§ **TASK**: Give back the full data, retyped precisely.

────────────────

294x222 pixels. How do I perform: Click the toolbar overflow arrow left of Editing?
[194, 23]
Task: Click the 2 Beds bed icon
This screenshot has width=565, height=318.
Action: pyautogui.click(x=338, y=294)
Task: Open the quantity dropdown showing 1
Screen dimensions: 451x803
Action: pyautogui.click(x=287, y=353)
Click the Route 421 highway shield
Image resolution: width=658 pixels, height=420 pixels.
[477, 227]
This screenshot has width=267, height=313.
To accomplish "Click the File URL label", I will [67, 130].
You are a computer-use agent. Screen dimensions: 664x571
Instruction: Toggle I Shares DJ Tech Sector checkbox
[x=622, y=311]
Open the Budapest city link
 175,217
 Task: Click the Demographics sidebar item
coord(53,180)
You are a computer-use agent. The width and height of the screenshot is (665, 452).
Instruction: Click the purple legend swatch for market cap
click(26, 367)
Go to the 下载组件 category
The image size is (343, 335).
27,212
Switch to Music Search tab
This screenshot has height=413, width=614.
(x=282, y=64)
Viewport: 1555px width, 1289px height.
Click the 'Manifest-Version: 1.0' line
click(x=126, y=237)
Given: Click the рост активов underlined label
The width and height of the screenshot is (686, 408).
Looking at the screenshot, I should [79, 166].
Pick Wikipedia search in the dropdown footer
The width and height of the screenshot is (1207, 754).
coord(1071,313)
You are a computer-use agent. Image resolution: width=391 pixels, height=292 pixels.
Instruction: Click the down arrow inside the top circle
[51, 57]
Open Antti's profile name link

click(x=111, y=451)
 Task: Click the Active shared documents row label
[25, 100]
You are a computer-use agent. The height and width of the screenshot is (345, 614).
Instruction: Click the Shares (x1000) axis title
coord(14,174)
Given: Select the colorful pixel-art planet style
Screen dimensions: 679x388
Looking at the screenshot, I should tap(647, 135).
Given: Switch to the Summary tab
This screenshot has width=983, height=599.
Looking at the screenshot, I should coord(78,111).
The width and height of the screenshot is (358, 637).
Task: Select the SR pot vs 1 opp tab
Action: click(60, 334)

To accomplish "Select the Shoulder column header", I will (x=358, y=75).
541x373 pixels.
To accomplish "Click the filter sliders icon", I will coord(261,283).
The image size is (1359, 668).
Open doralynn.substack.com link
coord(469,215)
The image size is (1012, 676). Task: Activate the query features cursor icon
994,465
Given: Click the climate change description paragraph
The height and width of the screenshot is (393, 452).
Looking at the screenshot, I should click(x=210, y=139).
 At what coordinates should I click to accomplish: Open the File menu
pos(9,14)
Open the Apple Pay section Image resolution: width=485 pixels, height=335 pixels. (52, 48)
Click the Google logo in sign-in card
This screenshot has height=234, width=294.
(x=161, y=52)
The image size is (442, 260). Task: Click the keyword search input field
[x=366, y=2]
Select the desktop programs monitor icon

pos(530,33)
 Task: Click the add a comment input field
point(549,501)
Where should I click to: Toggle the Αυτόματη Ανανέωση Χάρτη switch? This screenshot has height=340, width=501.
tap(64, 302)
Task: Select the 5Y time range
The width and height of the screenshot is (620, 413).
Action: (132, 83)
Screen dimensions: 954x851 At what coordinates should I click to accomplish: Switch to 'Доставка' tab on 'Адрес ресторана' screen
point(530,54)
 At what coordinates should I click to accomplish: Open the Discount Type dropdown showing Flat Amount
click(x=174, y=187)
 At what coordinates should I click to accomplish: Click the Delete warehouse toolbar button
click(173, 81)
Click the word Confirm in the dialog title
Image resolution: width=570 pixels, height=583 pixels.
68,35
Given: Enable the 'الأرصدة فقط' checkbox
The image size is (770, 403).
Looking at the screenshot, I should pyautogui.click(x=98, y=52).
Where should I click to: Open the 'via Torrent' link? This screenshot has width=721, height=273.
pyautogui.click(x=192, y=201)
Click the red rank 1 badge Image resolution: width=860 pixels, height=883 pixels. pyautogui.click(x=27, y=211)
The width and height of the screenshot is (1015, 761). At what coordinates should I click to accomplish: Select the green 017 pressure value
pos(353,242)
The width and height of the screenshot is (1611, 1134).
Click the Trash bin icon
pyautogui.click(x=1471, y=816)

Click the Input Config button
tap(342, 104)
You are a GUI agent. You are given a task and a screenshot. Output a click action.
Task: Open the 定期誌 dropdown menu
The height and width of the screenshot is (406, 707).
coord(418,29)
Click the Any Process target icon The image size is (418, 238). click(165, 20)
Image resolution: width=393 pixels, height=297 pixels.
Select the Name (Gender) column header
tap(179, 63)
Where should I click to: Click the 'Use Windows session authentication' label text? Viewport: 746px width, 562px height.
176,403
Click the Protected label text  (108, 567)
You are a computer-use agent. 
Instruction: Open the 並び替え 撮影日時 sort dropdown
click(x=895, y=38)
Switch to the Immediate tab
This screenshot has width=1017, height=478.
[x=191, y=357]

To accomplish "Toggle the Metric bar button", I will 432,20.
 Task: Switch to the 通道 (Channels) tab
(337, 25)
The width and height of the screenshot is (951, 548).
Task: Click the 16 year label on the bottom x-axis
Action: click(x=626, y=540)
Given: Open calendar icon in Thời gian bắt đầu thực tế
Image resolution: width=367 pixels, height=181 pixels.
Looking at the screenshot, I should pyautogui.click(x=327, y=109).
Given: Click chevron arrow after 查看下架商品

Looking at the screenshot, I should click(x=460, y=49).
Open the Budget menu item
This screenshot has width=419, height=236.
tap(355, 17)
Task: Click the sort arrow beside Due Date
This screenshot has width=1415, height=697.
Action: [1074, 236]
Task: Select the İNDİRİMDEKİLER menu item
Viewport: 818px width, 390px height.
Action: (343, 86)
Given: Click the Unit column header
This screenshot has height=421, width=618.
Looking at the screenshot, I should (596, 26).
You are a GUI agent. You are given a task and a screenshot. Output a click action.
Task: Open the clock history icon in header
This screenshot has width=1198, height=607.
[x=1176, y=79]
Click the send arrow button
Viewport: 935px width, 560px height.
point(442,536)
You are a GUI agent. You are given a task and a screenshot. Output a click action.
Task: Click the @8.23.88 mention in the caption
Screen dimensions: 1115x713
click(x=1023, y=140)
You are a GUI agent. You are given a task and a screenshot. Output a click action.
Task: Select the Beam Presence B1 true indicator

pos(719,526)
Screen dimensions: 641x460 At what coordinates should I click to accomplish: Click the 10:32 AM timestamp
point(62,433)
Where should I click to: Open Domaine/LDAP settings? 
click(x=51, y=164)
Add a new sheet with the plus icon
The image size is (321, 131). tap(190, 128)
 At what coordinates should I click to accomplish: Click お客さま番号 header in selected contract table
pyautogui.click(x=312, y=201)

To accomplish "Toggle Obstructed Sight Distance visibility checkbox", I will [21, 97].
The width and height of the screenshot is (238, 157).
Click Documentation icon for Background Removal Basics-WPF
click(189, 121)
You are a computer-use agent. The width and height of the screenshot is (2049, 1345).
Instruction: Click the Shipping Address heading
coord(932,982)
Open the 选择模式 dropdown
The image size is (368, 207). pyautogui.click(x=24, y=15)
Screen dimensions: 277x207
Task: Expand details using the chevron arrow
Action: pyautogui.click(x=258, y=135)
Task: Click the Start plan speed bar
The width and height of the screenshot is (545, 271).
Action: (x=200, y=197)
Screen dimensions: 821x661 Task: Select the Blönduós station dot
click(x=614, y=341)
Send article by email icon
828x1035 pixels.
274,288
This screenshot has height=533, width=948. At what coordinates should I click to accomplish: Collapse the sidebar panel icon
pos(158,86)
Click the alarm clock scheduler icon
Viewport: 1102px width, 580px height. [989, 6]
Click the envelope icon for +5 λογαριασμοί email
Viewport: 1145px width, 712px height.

────────────────

§ **RESPONSE BELOW**:
294x222 pixels. How do I perform: Click the toolbar overflow arrow left of Editing?
[194, 23]
Task: Click the 2 Beds bed icon
This screenshot has width=565, height=318.
Action: pyautogui.click(x=338, y=294)
Task: Open the quantity dropdown showing 1
Screen dimensions: 451x803
Action: pyautogui.click(x=287, y=353)
Click the Route 421 highway shield
Image resolution: width=658 pixels, height=420 pixels.
[477, 227]
This screenshot has width=267, height=313.
To accomplish "Click the File URL label", I will [67, 130].
You are a computer-use agent. Screen dimensions: 664x571
Instruction: Toggle I Shares DJ Tech Sector checkbox
[x=622, y=311]
Open the Budapest city link
 175,217
 Task: Click the Demographics sidebar item
coord(53,180)
You are a computer-use agent. The width and height of the screenshot is (665, 452).
Instruction: Click the purple legend swatch for market cap
click(26, 367)
Go to the 下载组件 category
The image size is (343, 335).
27,212
Switch to Music Search tab
This screenshot has height=413, width=614.
(x=282, y=64)
Viewport: 1555px width, 1289px height.
Click the 'Manifest-Version: 1.0' line
click(x=126, y=237)
Given: Click the рост активов underlined label
The width and height of the screenshot is (686, 408).
Looking at the screenshot, I should [79, 166].
Pick Wikipedia search in the dropdown footer
The width and height of the screenshot is (1207, 754).
coord(1071,313)
You are a computer-use agent. Image resolution: width=391 pixels, height=292 pixels.
Instruction: Click the down arrow inside the top circle
[51, 57]
Open Antti's profile name link

click(x=111, y=451)
 Task: Click the Active shared documents row label
[25, 100]
You are a computer-use agent. The height and width of the screenshot is (345, 614).
Instruction: Click the Shares (x1000) axis title
coord(14,174)
Given: Select the colorful pixel-art planet style
Screen dimensions: 679x388
Looking at the screenshot, I should tap(647, 135).
Given: Switch to the Summary tab
This screenshot has width=983, height=599.
Looking at the screenshot, I should coord(78,111).
The width and height of the screenshot is (358, 637).
Task: Select the SR pot vs 1 opp tab
Action: click(60, 334)

To accomplish "Select the Shoulder column header", I will (x=358, y=75).
541x373 pixels.
To accomplish "Click the filter sliders icon", I will coord(261,283).
The image size is (1359, 668).
Open doralynn.substack.com link
coord(469,215)
The image size is (1012, 676). Task: Activate the query features cursor icon
994,465
Given: Click the climate change description paragraph
The height and width of the screenshot is (393, 452).
Looking at the screenshot, I should click(x=210, y=139).
 At what coordinates should I click to accomplish: Open the File menu
pos(9,14)
Open the Apple Pay section Image resolution: width=485 pixels, height=335 pixels. (52, 48)
Click the Google logo in sign-in card
This screenshot has height=234, width=294.
(x=161, y=52)
The image size is (442, 260). Task: Click the keyword search input field
[x=366, y=2]
Select the desktop programs monitor icon

pos(530,33)
 Task: Click the add a comment input field
point(549,501)
Where should I click to: Toggle the Αυτόματη Ανανέωση Χάρτη switch? This screenshot has height=340, width=501.
tap(64, 302)
Task: Select the 5Y time range
The width and height of the screenshot is (620, 413).
Action: (132, 83)
Screen dimensions: 954x851 At what coordinates should I click to accomplish: Switch to 'Доставка' tab on 'Адрес ресторана' screen
point(530,54)
 At what coordinates should I click to accomplish: Open the Discount Type dropdown showing Flat Amount
click(x=174, y=187)
 At what coordinates should I click to accomplish: Click the Delete warehouse toolbar button
click(173, 81)
Click the word Confirm in the dialog title
Image resolution: width=570 pixels, height=583 pixels.
68,35
Given: Enable the 'الأرصدة فقط' checkbox
The image size is (770, 403).
Looking at the screenshot, I should pyautogui.click(x=98, y=52).
Where should I click to: Open the 'via Torrent' link? This screenshot has width=721, height=273.
pyautogui.click(x=192, y=201)
Click the red rank 1 badge Image resolution: width=860 pixels, height=883 pixels. pyautogui.click(x=27, y=211)
The width and height of the screenshot is (1015, 761). At what coordinates should I click to accomplish: Select the green 017 pressure value
pos(353,242)
The width and height of the screenshot is (1611, 1134).
Click the Trash bin icon
pyautogui.click(x=1471, y=816)

Click the Input Config button
tap(342, 104)
You are a GUI agent. You are given a task and a screenshot. Output a click action.
Task: Open the 定期誌 dropdown menu
The height and width of the screenshot is (406, 707).
coord(418,29)
Click the Any Process target icon The image size is (418, 238). click(165, 20)
Image resolution: width=393 pixels, height=297 pixels.
Select the Name (Gender) column header
tap(179, 63)
Where should I click to: Click the 'Use Windows session authentication' label text? Viewport: 746px width, 562px height.
176,403
Click the Protected label text  (108, 567)
You are a computer-use agent. 
Instruction: Open the 並び替え 撮影日時 sort dropdown
click(x=895, y=38)
Switch to the Immediate tab
This screenshot has width=1017, height=478.
[x=191, y=357]

To accomplish "Toggle the Metric bar button", I will 432,20.
 Task: Switch to the 通道 (Channels) tab
(337, 25)
The width and height of the screenshot is (951, 548).
Task: Click the 16 year label on the bottom x-axis
Action: click(x=626, y=540)
Given: Open calendar icon in Thời gian bắt đầu thực tế
Image resolution: width=367 pixels, height=181 pixels.
Looking at the screenshot, I should pyautogui.click(x=327, y=109).
Given: Click chevron arrow after 查看下架商品

Looking at the screenshot, I should click(x=460, y=49).
Open the Budget menu item
This screenshot has width=419, height=236.
tap(355, 17)
Task: Click the sort arrow beside Due Date
This screenshot has width=1415, height=697.
Action: [1074, 236]
Task: Select the İNDİRİMDEKİLER menu item
Viewport: 818px width, 390px height.
Action: (343, 86)
Given: Click the Unit column header
This screenshot has height=421, width=618.
Looking at the screenshot, I should (596, 26).
You are a GUI agent. You are given a task and a screenshot. Output a click action.
Task: Open the clock history icon in header
This screenshot has width=1198, height=607.
[x=1176, y=79]
Click the send arrow button
Viewport: 935px width, 560px height.
point(442,536)
You are a GUI agent. You are given a task and a screenshot. Output a click action.
Task: Click the @8.23.88 mention in the caption
Screen dimensions: 1115x713
click(x=1023, y=140)
You are a GUI agent. You are given a task and a screenshot. Output a click action.
Task: Select the Beam Presence B1 true indicator

pos(719,526)
Screen dimensions: 641x460 At what coordinates should I click to accomplish: Click the 10:32 AM timestamp
point(62,433)
Where should I click to: Open Domaine/LDAP settings? 
click(x=51, y=164)
Add a new sheet with the plus icon
The image size is (321, 131). tap(190, 128)
 At what coordinates should I click to accomplish: Click お客さま番号 header in selected contract table
pyautogui.click(x=312, y=201)

To accomplish "Toggle Obstructed Sight Distance visibility checkbox", I will [21, 97].
The width and height of the screenshot is (238, 157).
Click Documentation icon for Background Removal Basics-WPF
click(189, 121)
You are a computer-use agent. The width and height of the screenshot is (2049, 1345).
Instruction: Click the Shipping Address heading
coord(932,982)
Open the 选择模式 dropdown
The image size is (368, 207). pyautogui.click(x=24, y=15)
Screen dimensions: 277x207
Task: Expand details using the chevron arrow
Action: pyautogui.click(x=258, y=135)
Task: Click the Start plan speed bar
The width and height of the screenshot is (545, 271).
Action: (x=200, y=197)
Screen dimensions: 821x661 Task: Select the Blönduós station dot
click(x=614, y=341)
Send article by email icon
828x1035 pixels.
274,288
This screenshot has height=533, width=948. At what coordinates should I click to accomplish: Collapse the sidebar panel icon
pos(158,86)
Click the alarm clock scheduler icon
Viewport: 1102px width, 580px height. [989, 6]
Click the envelope icon for +5 λογαριασμοί email
Viewport: 1145px width, 712px height.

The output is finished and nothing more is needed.